Mills was an undersized linebacker, standing only 5’9” and weighing 229 pounds, but he was a playmaker with a tremendous motor. Sam was cut by the Browns in 1981 and was not playing football until he got a call from Jim Mora to come play for his Philadelphia Stars in the USFL. Mills would end up leading the Stars in tackles the three seasons he played for them. Mora brought Mills to the Saints, and took over the other inside linebacker position next to Johnson. Mills led the team in tackles in 1989 and was named All-Pro five times with the Saints.

The final piece to the puzzle was outstanding outside linebacker Pat Swilling. Swilling was a third round pick from Georgia Tech in 1986, and spent his first year on special teams before elevating with the arrival of Jim Mora. Pat became the starting outside linebacker, and he paid immediate dividends leading the team with 10.5 sacks in 1987. In 1989 he was named All-Pro for the first time and set a new team record with 16.5 sacks on the year. Swilling would have 17 sacks in 1991, and would be named the NFL Defensive Player of the Year. Together these linebackers were the DOME PATROL.

The Saints had 20 losing seasons before these linebackers came together, and while they were together from 1987-1992 the Saints never experienced a losing season compiling a 62-33 record. Now you have to understand that these linebackers were basically all the Saints had during this time.

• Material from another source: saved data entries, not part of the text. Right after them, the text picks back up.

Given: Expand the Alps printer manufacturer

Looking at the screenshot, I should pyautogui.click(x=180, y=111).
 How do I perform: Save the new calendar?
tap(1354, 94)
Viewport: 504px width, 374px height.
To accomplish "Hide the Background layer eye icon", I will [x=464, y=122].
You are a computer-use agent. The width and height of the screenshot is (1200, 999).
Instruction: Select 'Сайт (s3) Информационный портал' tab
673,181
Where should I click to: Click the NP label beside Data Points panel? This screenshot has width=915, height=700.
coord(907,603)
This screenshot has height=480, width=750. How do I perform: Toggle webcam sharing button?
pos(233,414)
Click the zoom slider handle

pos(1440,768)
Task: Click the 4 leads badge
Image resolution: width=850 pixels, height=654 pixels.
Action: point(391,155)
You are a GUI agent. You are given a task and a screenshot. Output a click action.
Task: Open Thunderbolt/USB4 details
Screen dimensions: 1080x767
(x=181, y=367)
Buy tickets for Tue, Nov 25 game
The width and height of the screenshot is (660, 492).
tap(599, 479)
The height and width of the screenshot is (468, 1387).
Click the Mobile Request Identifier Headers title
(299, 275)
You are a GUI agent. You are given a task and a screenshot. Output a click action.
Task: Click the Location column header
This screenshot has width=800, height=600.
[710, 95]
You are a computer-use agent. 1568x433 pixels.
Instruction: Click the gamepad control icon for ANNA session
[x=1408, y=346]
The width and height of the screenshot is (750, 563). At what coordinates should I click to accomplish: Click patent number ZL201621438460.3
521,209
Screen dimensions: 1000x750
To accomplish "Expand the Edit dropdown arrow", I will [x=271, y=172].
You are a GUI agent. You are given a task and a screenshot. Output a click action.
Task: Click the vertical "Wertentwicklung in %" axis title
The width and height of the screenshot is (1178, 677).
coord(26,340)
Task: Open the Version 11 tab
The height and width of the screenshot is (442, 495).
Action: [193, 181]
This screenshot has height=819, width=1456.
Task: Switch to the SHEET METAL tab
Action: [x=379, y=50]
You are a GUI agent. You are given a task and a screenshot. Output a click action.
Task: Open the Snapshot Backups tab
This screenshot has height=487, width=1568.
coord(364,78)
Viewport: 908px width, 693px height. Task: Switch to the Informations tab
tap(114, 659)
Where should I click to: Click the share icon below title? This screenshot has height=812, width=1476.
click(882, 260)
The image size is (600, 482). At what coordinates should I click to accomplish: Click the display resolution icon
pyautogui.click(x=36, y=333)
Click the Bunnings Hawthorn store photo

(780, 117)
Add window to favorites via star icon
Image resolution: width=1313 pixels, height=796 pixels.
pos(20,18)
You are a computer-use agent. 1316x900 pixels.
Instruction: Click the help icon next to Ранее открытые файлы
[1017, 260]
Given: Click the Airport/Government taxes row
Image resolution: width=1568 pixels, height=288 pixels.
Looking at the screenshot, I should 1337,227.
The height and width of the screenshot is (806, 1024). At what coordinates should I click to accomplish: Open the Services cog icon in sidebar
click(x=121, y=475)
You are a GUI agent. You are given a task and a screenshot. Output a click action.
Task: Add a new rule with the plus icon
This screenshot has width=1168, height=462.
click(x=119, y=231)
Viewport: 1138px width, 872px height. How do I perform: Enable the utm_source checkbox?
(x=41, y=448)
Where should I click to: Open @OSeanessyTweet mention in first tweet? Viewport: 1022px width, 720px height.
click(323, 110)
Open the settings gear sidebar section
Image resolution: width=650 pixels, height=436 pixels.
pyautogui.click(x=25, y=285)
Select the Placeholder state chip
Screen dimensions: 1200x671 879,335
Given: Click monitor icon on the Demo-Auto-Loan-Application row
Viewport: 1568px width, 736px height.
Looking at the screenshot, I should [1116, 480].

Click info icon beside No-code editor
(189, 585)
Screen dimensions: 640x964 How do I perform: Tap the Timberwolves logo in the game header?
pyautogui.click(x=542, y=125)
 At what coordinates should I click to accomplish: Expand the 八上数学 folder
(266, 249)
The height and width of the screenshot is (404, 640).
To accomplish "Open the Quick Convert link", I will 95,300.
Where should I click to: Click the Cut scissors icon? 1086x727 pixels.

In those six seasons the Dome Patrol was named to 13 Pro Bowls, while there was only one All-Pro season from the rest of the Saints defensive players during this span. The Saints offense was offensive during this time as well.

When you think of the Saints now, you think of Drew Brees, Jimmy Graham and a high flying offense, but that was not the case for New Orleans during the years of the Dome Patrol. During those six seasons the Saints were led by quarterback Bobby Hebert and Steve Walsh, need I say more. The best receiver on the team was Eric Martin, who you probably have no idea even played in the NFL. The stud running backs for this team were Rueben Mayes, Dalton Hilliard and Criag Ironhead Heyward. The simple truth for this team was that they did not have an offensive that could win games on their own, and it was the defense that led the way.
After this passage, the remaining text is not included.